Personal information
- Full name: Pierre Desiré Zebli
- Date of birth: 12 July 1997 (age 28)
- Place of birth: Dabou, Ivory Coast
- Height: 1.80 m (5 ft 11 in)
- Position: Midfielder

Youth career
- 2009–2012: AC Bastia
- 2012–2014: Inter

Senior career*
- Years: Team / Apps / (Gls)
- 2014–2015: Inter / 0 / (0)
- 2014–2015: → Perugia (loan) / 1 / (0)
- 2015–2017: Perugia / 49 / (0)
- 2017–2021: Genk / 0 / (0)
- 2018–2019: → Ascoli (loan) / 3 / (0)
- 2021–2022: Cattolica / 11 / (0)
- 2022: Tsarsko Selo / 11 / (0)
- 2022–2023: Lokomotiv Plovdiv / 31 / (0)
- 2023–2025: Zira / 53 / (0)

International career
- 2016: Ivory Coast U20 / 1 / (0)

= Pierre Zebli =

Ivorian footballer (born 1997)

Pierre Zebli (born 12 June 1997) is an Ivorian professional footballer who plays as a defensive midfielder, most recently for Azerbaijan Premier League club Zira.

== Career ==
Zebli is a youth product of AC Bastia and then Inter Milan. He made his professional debut for Perugia on loan from Inter, in a 2–0 Serie B win over Bari. He formally signed for Perugia in August 2015.

After a couple successful seasons with Perugia, Zebli arrived to Genk on 31 January 2017.

### Study questions
- 1) Rewrite the paragraph of the Pierre Zebli text that begins "Zebli is a youth product" as a short bulleted list, keeping its main facts.
- 2) In the Pierre Zebli text, which team did Perugia beat when Zebli made his professional debut?
- 3) Continue the Pierre Zebli text from the point where it stops.
You can ignore the lines after this sentence.

### Given records
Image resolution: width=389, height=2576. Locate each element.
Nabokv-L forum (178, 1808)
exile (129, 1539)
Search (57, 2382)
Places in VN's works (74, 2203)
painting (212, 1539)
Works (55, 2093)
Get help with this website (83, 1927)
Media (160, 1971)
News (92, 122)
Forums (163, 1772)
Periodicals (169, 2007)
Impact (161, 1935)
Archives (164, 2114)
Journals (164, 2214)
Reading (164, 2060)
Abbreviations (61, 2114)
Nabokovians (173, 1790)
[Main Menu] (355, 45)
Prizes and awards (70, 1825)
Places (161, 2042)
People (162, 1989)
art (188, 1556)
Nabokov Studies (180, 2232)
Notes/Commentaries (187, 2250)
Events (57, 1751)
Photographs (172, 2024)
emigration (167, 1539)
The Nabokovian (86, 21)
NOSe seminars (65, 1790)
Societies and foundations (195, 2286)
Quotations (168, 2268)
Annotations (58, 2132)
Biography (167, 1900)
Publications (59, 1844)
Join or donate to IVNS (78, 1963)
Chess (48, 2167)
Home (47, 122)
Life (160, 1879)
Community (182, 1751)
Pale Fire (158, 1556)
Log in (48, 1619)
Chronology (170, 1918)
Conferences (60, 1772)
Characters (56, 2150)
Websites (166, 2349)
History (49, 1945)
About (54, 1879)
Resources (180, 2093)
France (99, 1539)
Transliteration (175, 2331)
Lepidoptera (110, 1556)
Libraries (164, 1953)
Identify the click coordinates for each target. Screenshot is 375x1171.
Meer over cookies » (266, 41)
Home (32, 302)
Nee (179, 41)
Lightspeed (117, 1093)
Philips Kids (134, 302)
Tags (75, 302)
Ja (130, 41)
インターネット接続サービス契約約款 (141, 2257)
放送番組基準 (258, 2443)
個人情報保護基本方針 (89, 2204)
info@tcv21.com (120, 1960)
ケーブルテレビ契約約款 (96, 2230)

### Answers for this exercise
- 1)
- Came through the youth systems of AC Bastia and then Inter Milan
- Made his professional debut on loan from Inter to Perugia, in a 2–0 Serie B win over Bari
- Signed formally for Perugia in August 2015

- 2) Bari.

- 3)
On 7 August 2018, after no appearances in the Belgian league for Genk, he returned to Italy, joining Serie B club Ascoli on a season-long loan. Ascoli held the option of permanent transfer at the end of the loan. On 25 January 2019, Ascoli terminated the loan contract early as Zebli was recovering from two eye surgeries performed to correct detached retina.

In January 2022 he joined Bulgarian team Tsarsko Selo. In June 2022 he signed a three-year contract with another Bulgarian team - Lokomotiv Plovdiv. On 1 August 2023, Zebli became part of the ranks of Azerbaijani team Zira, signing a 2+1 year deal. On 14 June 2025, Zira confirmed the departure of Zebli.

==International career==
Zebli was born in Ivory Coast, and moved to Italy at a young age with his father. Zebli holds both Ivorian and Italian citizenship. He represented the Italy under-21 Serie B representative team in a 4–0 loss to Iran.

Zebli debuted for the Ivory Coast national under-20 football team in a 3–2 win over Qatar U20 on 21 March 2016.